Every industry arises to serve a purpose.  The technology education industry is a fantastic and a growing industry that fills in the current skills gap in coding.  While the intention is to prepare students for a technology-driven future with the skills needed to compete in a post-industrial world, such emphasis on the hard skills may not be sufficient. To compete successfully in the future, it is also important that our society and culture encourage what humans do best – creativity and imagination.  What differentiates the human mind is the ability to think in abstract terms.  To create is more than the ability to draw, paint, write, and play a concerto.  To create is to be able marry elements of multiple disciplines.  As a long-time fan of Leonardo Da Vinci ( I am currently reading “Leonardo Da Vinci“, a fantastic biography by none other than the respected biographer Walter Isaacson),  Da Vinci’ s life  reminds me of the power of the human mind. If somebody 500 years ago was able to change the world with his curiosity, imagination and discipline, what stops us right now?  I believe that the technical skills are a tool much like Da Vinci’s paint brush in the 1400’s, but the real machine that drives us forward is creativity and imagination.   What you do with the technical skills really depends on the limits of your mind.

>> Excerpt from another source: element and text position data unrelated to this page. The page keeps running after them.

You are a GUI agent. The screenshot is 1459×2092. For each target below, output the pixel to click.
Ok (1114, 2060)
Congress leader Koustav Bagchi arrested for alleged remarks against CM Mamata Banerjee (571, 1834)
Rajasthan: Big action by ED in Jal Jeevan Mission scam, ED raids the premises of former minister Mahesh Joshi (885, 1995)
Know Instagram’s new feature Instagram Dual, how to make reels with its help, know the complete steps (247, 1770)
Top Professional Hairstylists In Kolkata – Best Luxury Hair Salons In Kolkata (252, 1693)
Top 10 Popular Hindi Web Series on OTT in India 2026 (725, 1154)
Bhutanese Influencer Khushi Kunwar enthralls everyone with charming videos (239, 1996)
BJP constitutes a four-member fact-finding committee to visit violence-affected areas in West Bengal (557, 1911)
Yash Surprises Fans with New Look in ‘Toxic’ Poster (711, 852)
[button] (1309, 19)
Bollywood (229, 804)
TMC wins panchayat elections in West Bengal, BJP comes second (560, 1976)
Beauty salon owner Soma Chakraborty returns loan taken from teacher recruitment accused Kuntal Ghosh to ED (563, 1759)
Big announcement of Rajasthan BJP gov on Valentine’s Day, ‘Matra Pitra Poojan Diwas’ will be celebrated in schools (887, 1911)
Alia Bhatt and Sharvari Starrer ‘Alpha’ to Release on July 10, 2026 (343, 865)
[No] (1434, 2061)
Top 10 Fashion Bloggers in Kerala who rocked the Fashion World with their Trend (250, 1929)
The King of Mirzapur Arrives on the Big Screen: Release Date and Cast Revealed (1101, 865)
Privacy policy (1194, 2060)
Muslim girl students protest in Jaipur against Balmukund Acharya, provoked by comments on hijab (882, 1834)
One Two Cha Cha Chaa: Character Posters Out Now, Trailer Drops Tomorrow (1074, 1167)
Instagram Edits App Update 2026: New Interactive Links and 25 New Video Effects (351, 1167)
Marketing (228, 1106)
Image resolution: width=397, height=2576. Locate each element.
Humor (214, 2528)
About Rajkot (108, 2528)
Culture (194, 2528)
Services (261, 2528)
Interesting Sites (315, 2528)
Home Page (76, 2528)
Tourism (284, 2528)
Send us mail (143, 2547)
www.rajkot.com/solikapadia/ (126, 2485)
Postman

There is great value in our new emphasis on technology education. What used to be an obscure field has become accessible to anyone regardless of their previous education background.  In a way, the rise of this new industry has lowered the barrier to entry to an exciting field.  At the same time, we should not lose sight of the fact that each one of us has the power to unleash creativity and imagination with our newfound tools.   And when that happens, it is highly doubtful that we will ever be made obsolete by artificial intelligence.  I am certain that Leonardo will be smiling down upon us.